- **GIVEN TEXT**:
********

The Feast that we celebrate today brings a newness of understanding and a fresh and bold way to continue the path we have chosen all the way to Heaven. This virtual retreat that started on Ash Wednesday, culminating on Easter Sunday, is now being fully realized and planted in our hearts right as Pentecost looms with the promise of Jesus and the presence of the Holy Spirit: “When he had said this, as they were looking on, he was lifted up, and a cloud took him from their sight.” You see, this does not mark an end of the relationship Jesus has with us, the Church, but rather a new beginning and new way of how we relate to Him as He returns to the Father. We are the Body of Christ, and thus we have also ascended with Him in a very hopeful and powerful way. This must change how we look at our lives today, knowing that the greatest is still yet to come for all of us. Our very nature is in transition between Heaven and Earth, and it will be up to us to decide how we are to act while we live and move and have our being. That must involve praying for, waiting for, and living in the gifts of wisdom and knowledge. We must be witnesses!

********

- **MATERIAL SHOWN**:
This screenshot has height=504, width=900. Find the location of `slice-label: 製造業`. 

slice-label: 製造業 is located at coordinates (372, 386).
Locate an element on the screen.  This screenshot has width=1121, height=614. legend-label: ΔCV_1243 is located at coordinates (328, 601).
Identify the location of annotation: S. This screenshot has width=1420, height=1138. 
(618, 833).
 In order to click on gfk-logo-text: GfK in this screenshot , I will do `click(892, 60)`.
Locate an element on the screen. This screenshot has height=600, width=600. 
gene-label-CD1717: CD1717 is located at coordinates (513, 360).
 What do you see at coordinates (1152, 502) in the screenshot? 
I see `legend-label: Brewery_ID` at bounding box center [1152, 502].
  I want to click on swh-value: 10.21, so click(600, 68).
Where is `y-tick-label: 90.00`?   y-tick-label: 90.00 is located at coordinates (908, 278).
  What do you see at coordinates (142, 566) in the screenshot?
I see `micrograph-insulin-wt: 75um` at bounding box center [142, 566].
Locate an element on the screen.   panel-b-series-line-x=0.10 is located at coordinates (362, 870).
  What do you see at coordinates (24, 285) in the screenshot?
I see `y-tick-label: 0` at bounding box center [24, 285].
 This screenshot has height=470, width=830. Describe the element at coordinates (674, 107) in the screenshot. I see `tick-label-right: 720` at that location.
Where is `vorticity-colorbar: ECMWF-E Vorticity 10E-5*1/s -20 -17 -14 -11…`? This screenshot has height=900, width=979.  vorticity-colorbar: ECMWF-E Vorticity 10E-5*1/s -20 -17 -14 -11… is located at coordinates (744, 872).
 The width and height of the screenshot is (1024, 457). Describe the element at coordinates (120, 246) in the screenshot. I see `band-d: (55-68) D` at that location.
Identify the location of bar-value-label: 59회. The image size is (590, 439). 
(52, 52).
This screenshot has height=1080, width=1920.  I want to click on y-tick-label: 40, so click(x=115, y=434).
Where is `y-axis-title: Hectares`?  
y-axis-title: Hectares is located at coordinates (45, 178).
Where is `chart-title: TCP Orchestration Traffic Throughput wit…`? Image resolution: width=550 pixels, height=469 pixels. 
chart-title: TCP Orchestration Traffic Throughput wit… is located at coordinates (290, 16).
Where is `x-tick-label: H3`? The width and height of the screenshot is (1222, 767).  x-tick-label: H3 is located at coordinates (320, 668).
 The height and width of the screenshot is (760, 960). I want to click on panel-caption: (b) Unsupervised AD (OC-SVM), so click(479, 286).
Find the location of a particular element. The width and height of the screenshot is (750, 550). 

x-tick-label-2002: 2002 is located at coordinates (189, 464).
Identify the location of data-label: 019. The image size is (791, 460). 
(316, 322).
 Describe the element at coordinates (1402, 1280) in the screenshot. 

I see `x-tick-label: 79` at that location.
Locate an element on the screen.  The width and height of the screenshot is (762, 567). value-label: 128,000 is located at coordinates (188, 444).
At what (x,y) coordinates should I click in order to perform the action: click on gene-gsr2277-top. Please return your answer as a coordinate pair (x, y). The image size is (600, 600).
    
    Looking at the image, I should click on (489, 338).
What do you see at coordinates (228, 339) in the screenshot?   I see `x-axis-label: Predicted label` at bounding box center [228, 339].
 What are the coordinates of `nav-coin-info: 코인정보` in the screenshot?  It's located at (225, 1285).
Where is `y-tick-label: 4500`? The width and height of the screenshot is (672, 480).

********

- **ACTIVITY**: In the reflection on the feast, on what day did the virtual retreat start?

- **REPLY TO THE EXERCISE**: Ash Wednesday